Background information
- Born: Craig Wayne Boyd December 31, 1978 (age 47) Mesquite, Texas, United States
- Genres: Country; country rock;
- Occupation: Singer
- Instruments: Vocals, guitar
- Years active: 2004–present
- Labels: Dot; Universal Republic;
- Website: http://www.craigwayneboyd.com/

= Craig Wayne Boyd =

American country singer and songwriter

Craig Wayne Boyd (born December 31, 1978) is an American country singer and songwriter. A native of Dallas, Texas, Boyd is based in and resides in Nashville, Tennessee. He is best known for winning Season 7 of NBC's reality TV singing competition The Voice as a part of Blake Shelton's team.

==Early life==
Boyd was born on December 31, 1978, and raised in the Dallas suburb of Mesquite. He grew up influenced by gospel and country music. He played many instruments in his youth. He was also his church's choir director.

==Career==
===Early years===
Boyd moved to Nashville at the age of 25 in 2004 to pursue a career in country music.

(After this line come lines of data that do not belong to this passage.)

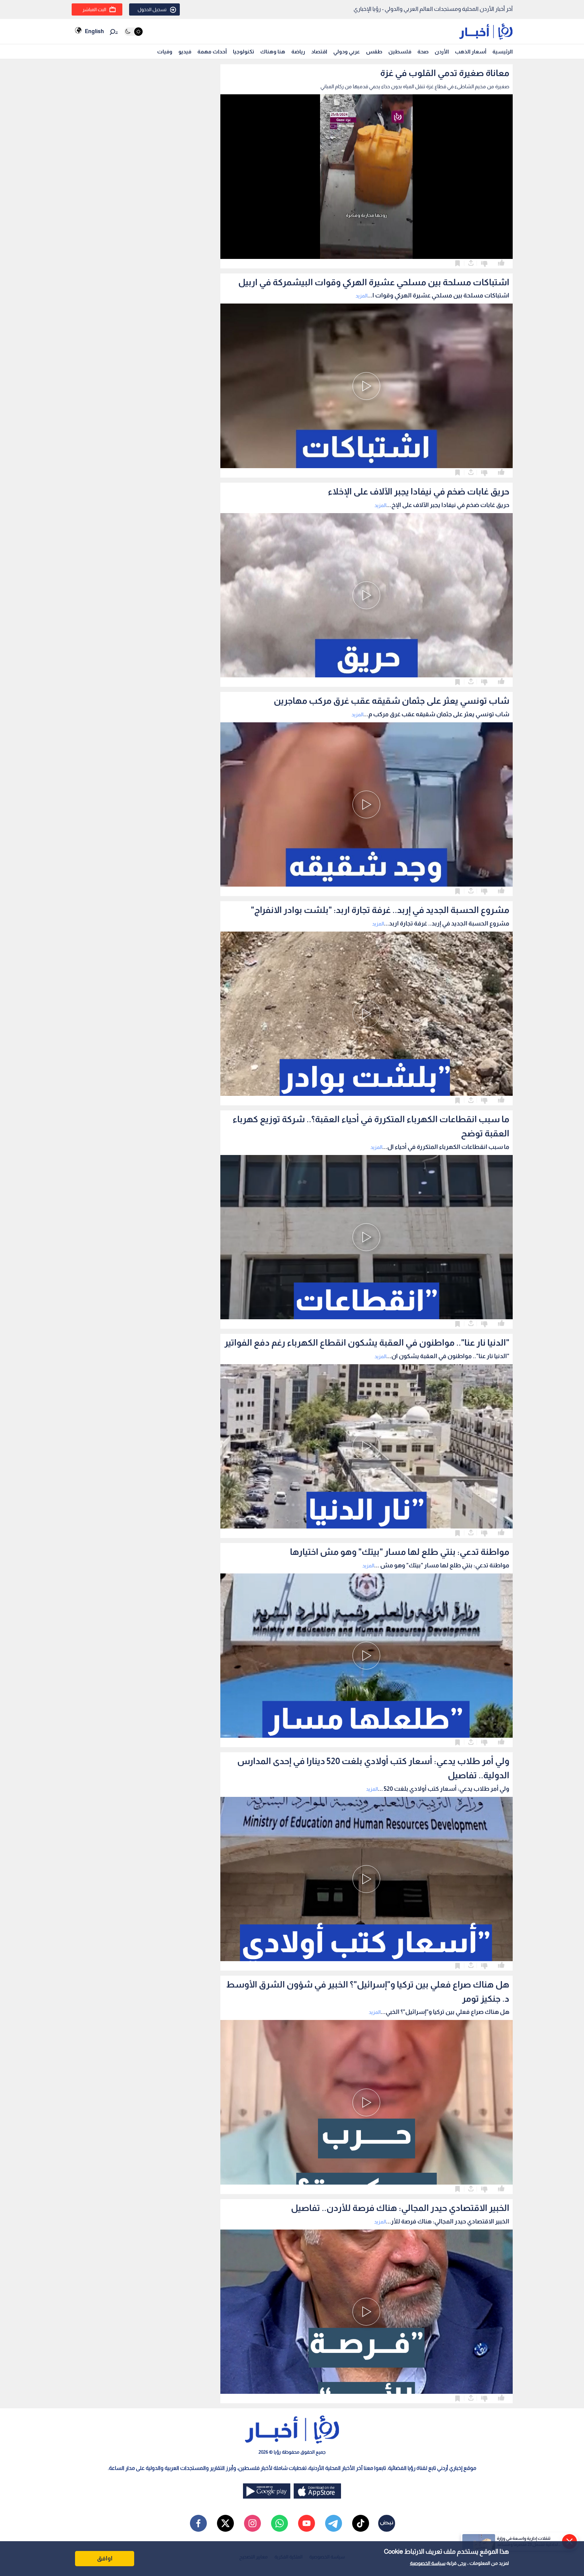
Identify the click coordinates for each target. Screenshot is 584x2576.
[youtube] (306, 2523)
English (94, 31)
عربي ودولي (346, 51)
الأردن (442, 51)
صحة (423, 51)
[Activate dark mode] (133, 31)
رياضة (298, 51)
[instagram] (252, 2523)
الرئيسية (502, 51)
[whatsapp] (279, 2523)
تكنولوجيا (243, 51)
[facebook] (198, 2523)
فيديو (184, 51)
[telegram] (333, 2523)
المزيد (361, 295)
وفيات (164, 51)
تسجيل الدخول (152, 9)
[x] (225, 2523)
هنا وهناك (272, 51)
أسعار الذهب (470, 51)
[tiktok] (360, 2523)
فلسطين (399, 51)
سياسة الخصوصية (427, 2563)
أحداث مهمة (212, 51)
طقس (374, 51)
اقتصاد (319, 51)
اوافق (105, 2558)
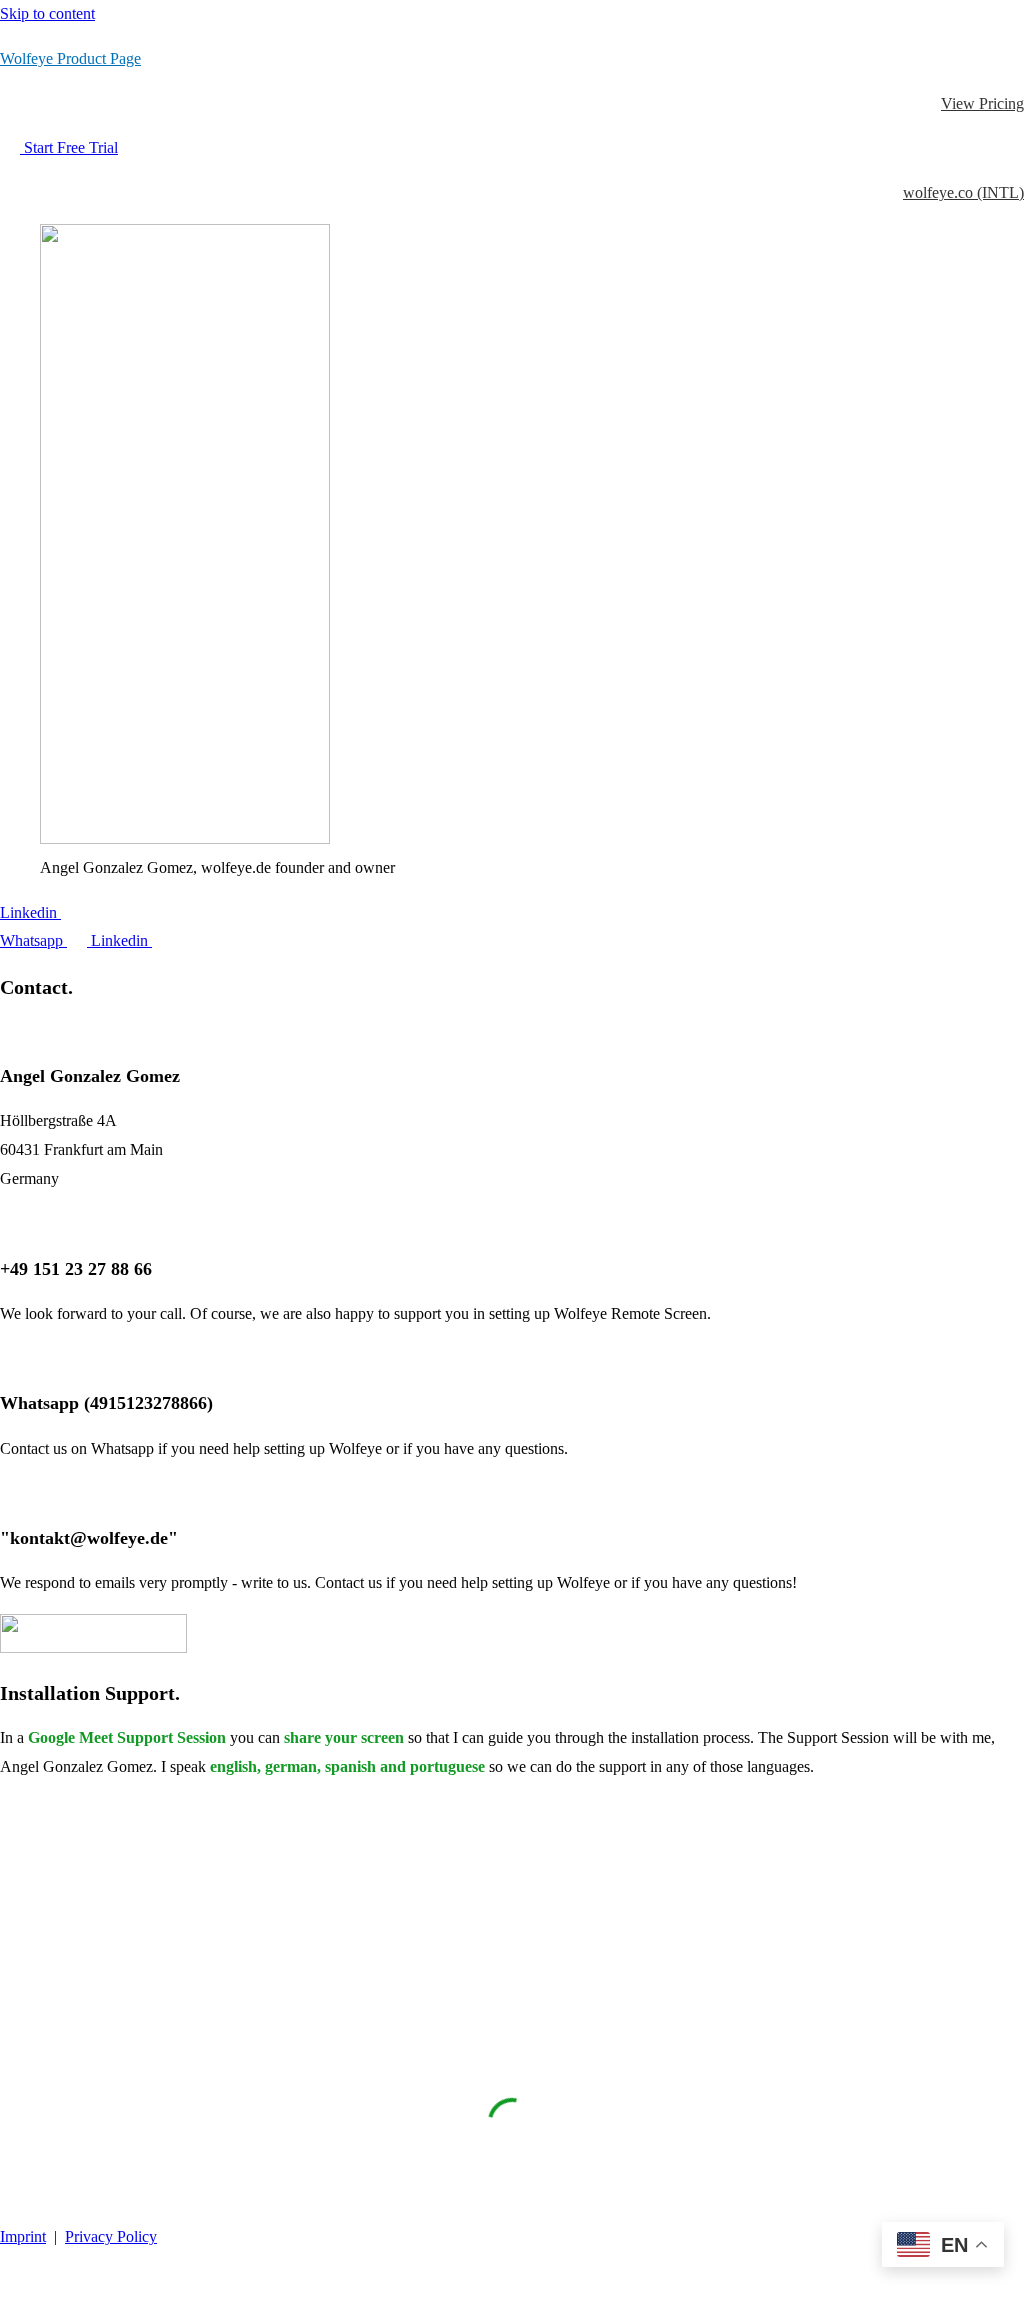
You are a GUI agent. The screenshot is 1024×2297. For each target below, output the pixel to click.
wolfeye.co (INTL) (963, 192)
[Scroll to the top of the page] (10, 2281)
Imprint (23, 2236)
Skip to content (47, 13)
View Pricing (982, 103)
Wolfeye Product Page (70, 58)
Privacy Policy (111, 2236)
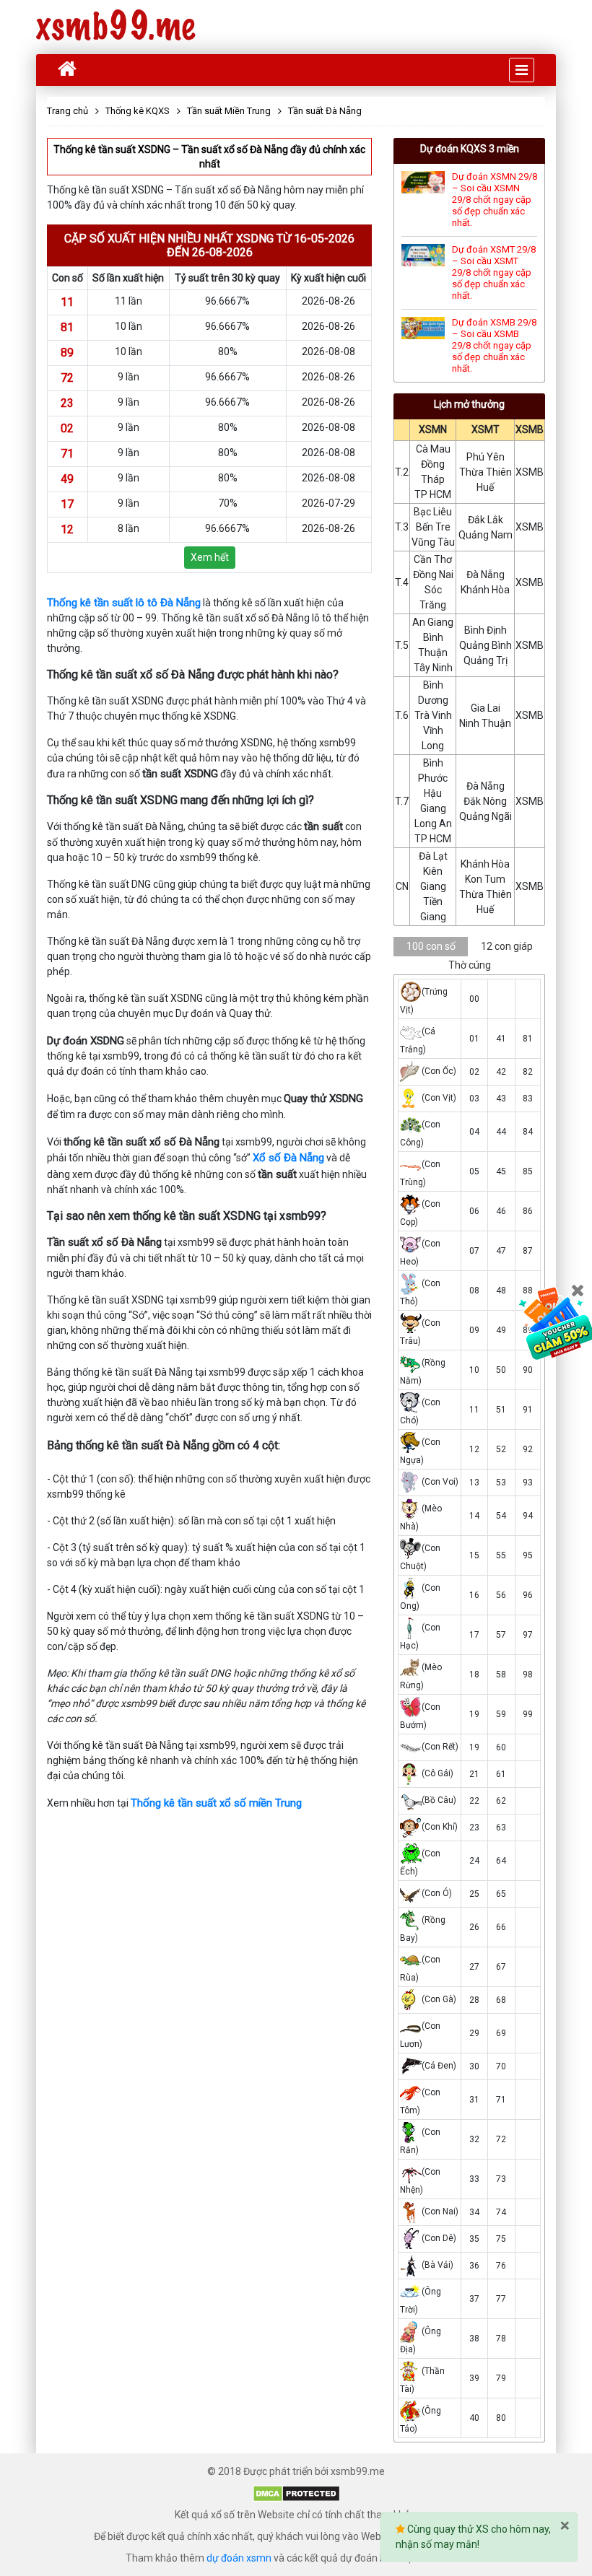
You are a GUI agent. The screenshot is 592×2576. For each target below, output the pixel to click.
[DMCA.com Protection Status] (296, 2493)
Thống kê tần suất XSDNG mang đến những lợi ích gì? (180, 800)
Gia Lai (485, 708)
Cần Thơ (433, 559)
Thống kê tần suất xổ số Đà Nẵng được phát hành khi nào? (193, 674)
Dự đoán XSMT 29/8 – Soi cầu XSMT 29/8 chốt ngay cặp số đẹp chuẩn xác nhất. (494, 272)
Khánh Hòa (485, 589)
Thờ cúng (469, 965)
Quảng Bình (485, 645)
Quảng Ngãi (485, 816)
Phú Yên (485, 457)
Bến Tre (433, 527)
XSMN (433, 429)
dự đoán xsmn (238, 2558)
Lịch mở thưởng (469, 404)
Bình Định (485, 630)
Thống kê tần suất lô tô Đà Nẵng (124, 602)
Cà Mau (433, 449)
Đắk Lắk (485, 519)
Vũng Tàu (433, 542)
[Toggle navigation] (521, 70)
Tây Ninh (433, 667)
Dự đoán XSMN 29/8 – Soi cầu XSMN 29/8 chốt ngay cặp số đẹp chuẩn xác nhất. (494, 199)
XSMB (529, 429)
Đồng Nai (433, 574)
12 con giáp (507, 946)
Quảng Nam (485, 535)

Boyd was signed to a publishing deal with EMI. He spent many years songwriting. Boyd began touring, opening for acts such as Jamey Johnson, Randy Houser, and Brantley Gilbert.

===The Voice (2014)===
On Sept. 30, 2014, Boyd debuted on 7th season of The Voice. During his Blind Audition, Boyd sang "The Whiskey Ain't Workin'" by Travis Tritt and Marty Stuart. Two coaches (Blake Shelton and Pharrell Williams) turned around. Boyd chose Blake Shelton as his coach. During the Battle Rounds, Boyd was paired with James David Carter to sing "Wave on Wave" by Pat Green. Coach Shelton chose Carter over Boyd, but Boyd was stolen by Coach Gwen Stefani. In the Knockout Rounds, Boyd was paired with Anita Antoinette. Boyd sang "Can't You See" by The Marshall Tucker Band. Boyd lost the round, but was stolen back by Coach Shelton and advanced to the Live Playoffs. During the Live Playoffs, Boyd sang "Some Kind of Wonderful" and was saved by the Public's votes to advance to the Top 12.
For the week of the Top 12, Boyd performed "You Look So Good in Love" by George Strait. Boyd was saved by the public's votes.
For the week of the Top 10, Boyd performed "I Walk the Line" by Johnny Cash. Boyd was saved by the public vote with his performance in the Top 10 of the iTunes Chart.
For the week of the Top Eight, Boyd performed "Take It Easy" by the Eagles. Boyd was saved by the public vote and advanced to the Top Five.
For the week of the Semi-finals, Coach Shelton picked "Workin' Man Blues" by Merle Haggard for Boyd to sing and Boyd also sang "The Old Rugged Cross" which was in the iTunes Top 10. Boyd advanced to the finals.
For the week of the Finals, Boyd performed three songs. He performed "In Pictures" by Alabama as his solo song. He performed "Boots On" by Randy Houser as a duet with his coach Blake Shelton. He also performed an original song called "My Baby's Got a Smile on Her Face". The song was written for Shelton, but he decided to give it to Boyd. The song is Boyd's debut single.

Boyd was declared the winner on December 16, 2014, giving Blake Shelton's team its fourth win out of the seven Seasons. He beat out Matt McAndrew, Chris Jamison, and Damien, all three of whom were from Team Adam Levine.

Shortly after winning the show and signing with Universal Republic and Dot Records, Boyd played at the Grand Ole Opry and went on a 65 city tour. In early May 2015, following 6 weeks of rumors, it was reported that Boyd parted ways with Dot. Boyd released one single under Dot records "My Baby’s Got A Smile On Her Face", which debuted at No. 1 on the Billboard Hot Country Songs. His second single "I'm Still Here" was released to iTunes under his own imprint – Long Haul Records. The song peaked at No. 35 on the Billboard Digital charts.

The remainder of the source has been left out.